Os números mais recentes compilados pela Quebrar o Silêncio apontam para um aumento nos casos de violência sexual envolvendo homens e rapazes. No primeiro semestre de 2020, a associação recebeu cerca de 10 novos casos por mês, contabilizando assim 59 novos pedidos de apoio de sobreviventes, o que representa um aumento de 18% face a 2019. Dão ainda conta que em três anos e meio de atividade foram 310 os homens a rapazes a procurarem apoio por estes motivos, sublinhando a subida de casos nas faixas etárias mais jovens.

“Apesar de a maioria dos nossos casos serem homens na casa dos 35 aos 40 anos, começamos a ver, cada vez mais, jovens na casa dos 20 que procuram apoio.
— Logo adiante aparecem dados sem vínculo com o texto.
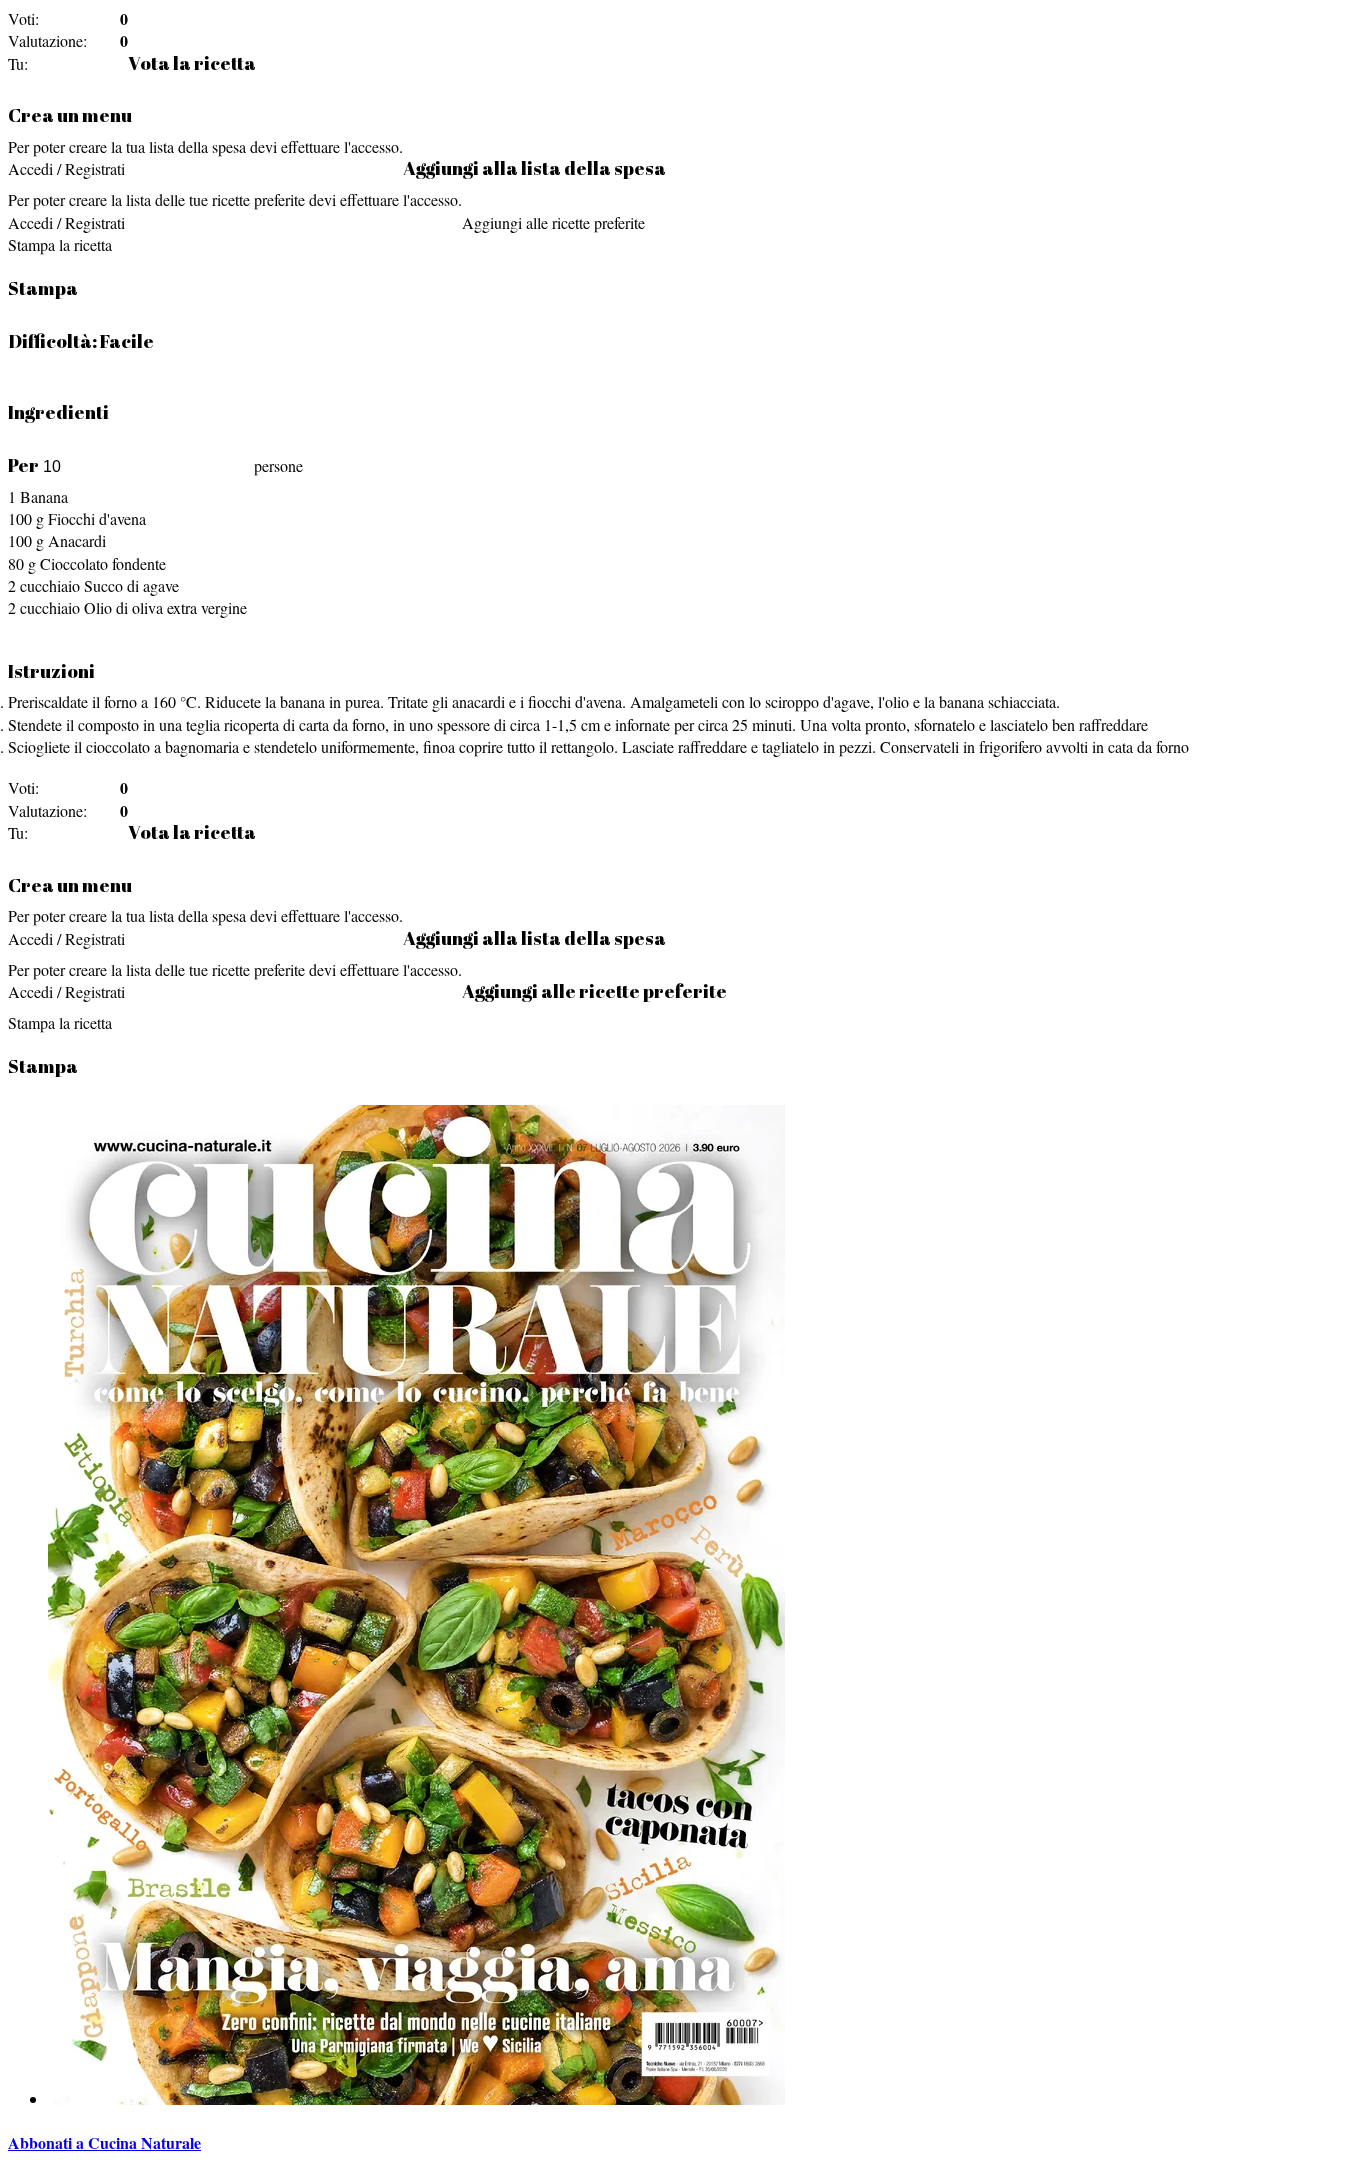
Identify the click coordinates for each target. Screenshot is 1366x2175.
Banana (44, 496)
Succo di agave (131, 585)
São ainda a minoria é verdade, mas para nós este é um aumento simbólico, pois significa que estamos a chegar a mais sobreviventes”, avança, em comunicado, o fundador da associação Ângelo Fernandes.

A associação registou também um aumento nos pedidos de apoio por parte de famílias e pessoas amigas: cerca de 8 novos casos mensais, um aumento de 30% em relação ao ano de 2019, e admite ser ainda precoce estabelecer uma ligação entre os números mais recentes e a pandemia de Covid-19. “Ainda é muito cedo para compreender se o aumento gradual de novos pedidos se deve à pandemia do Covid19 e ao confinamento, mas sabemos que alguns dos novos casos prendem-se realmente com as atuais circunstâncias”, refere Ângelo Fernandes.
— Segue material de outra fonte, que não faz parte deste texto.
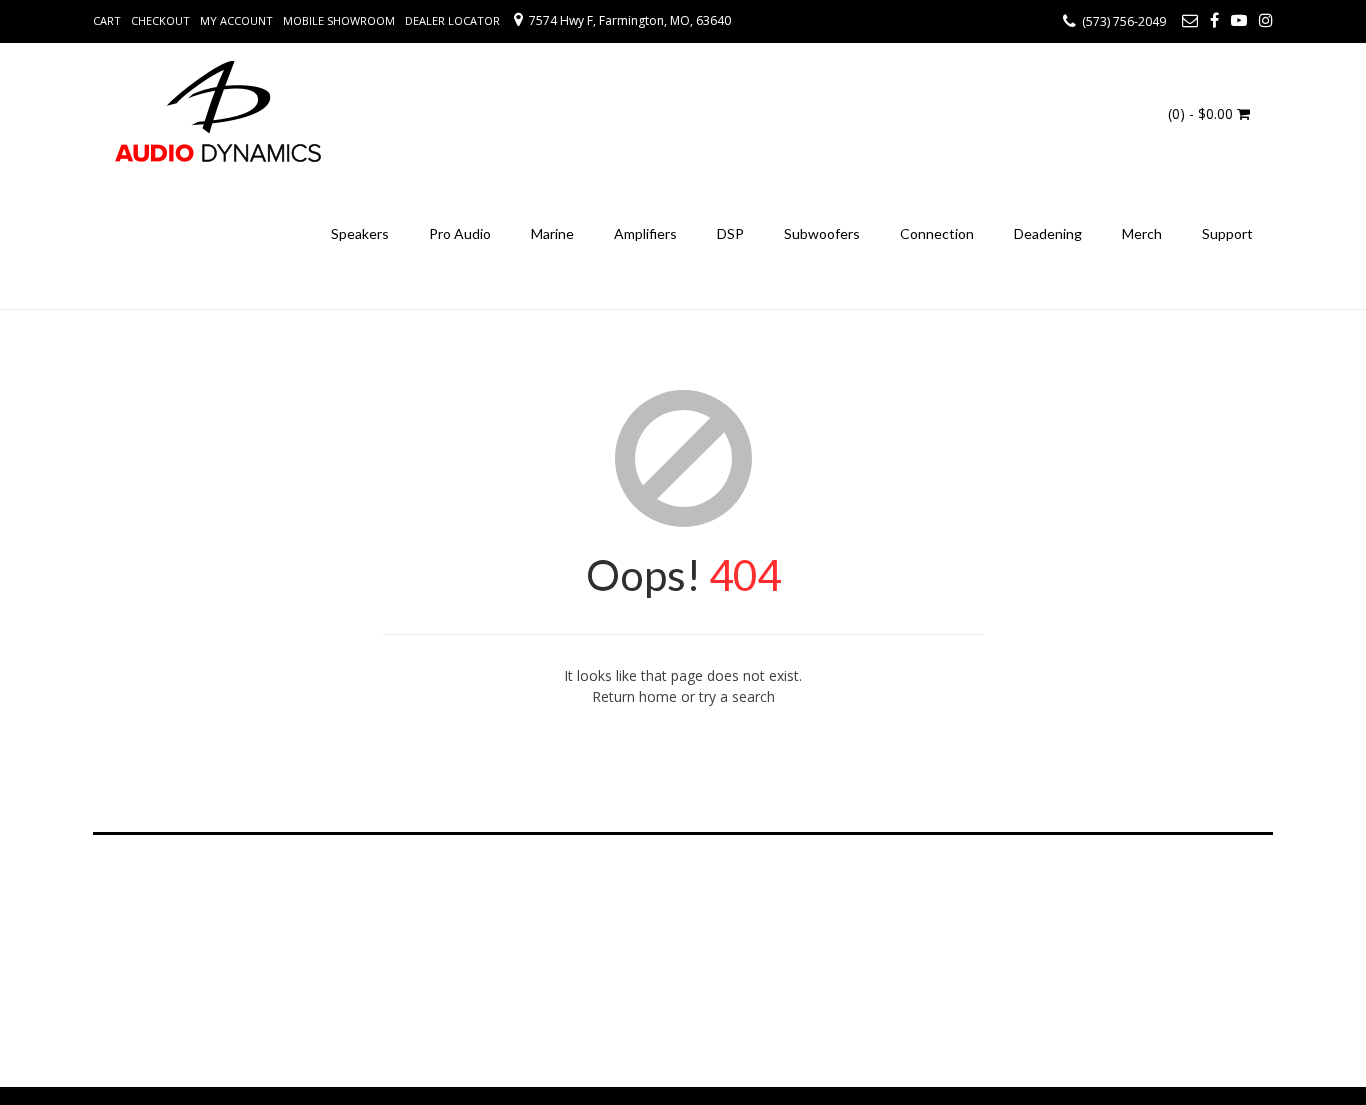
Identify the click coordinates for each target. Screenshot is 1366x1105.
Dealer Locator (452, 20)
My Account (236, 20)
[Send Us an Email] (1190, 20)
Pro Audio (460, 233)
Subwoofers (822, 233)
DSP (730, 233)
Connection (937, 233)
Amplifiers (645, 233)
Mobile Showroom (339, 20)
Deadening (1048, 233)
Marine (552, 233)
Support (1227, 233)
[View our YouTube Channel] (1239, 20)
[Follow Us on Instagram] (1266, 20)
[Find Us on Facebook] (1214, 20)
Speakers (360, 233)
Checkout (160, 20)
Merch (1142, 233)
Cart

“Para muitos homens o trabalho e atividades fora de casa ajudam-nos a gerir o impacto traumático do abuso. São estratégias que, segundo os próprios homens, os ajudam a manterem-se ocupados e a evitar que a sua mente não seja assaltada por flashbacks do abuso, memórias indesejadas, pensamentos cíclicos e sentimentos dolorosos. Estar confinado em casa impede os homens de recorrerem a estas estratégias, o que os torna mais suscetíveis e vulneráveis. Para alguns homens este é um cenário que potencia sintomatologia depressiva e o aumento significativo de ansiedade, chegando a ficar em crise”, descreve o responsável da associação, que continuou a funcionar via videochamada durante o período da quarentena.

Durante a pandemia a Quebrar o Silêncio manteve os serviços a funcionar, não deixando nenhum homem e rapaz sem apoio. “Desde o início que temos apoio psicológico por videochamada, pelo que a transição do presencial para este registo ocorreu sem problemas. No entanto, para alguns homens nem sempre é fácil conseguir um momento a sós para ter o acompanhamento, pois vivem com as suas famílias. Mas os homens sobreviventes são bastante criativos e alguns articulam com outros momentos, como por exemplo dar um passeio de carro para ter privacidade ou mesmo passear o cão numa caminhada mais longa para poder ligar para a associação.”

Além do apoio prestado aos homens e rapazes, a Quebrar o Silêncio adianta ainda que está atualmente a preparar uma formação para profissionais na região do Alentejo sobre “Violência sexual contra homens e rapazes – teoria e intervenção”. No total serão 10 ações de formação a começar em outubro de 2020 e a terminar no final de 2021. O público alvo são profissionais da área da saúde, órgãos de polícia criminal e profissionais da área da proteção de crianças e jovens como as CAFAP, as CPCJ e as EMAT.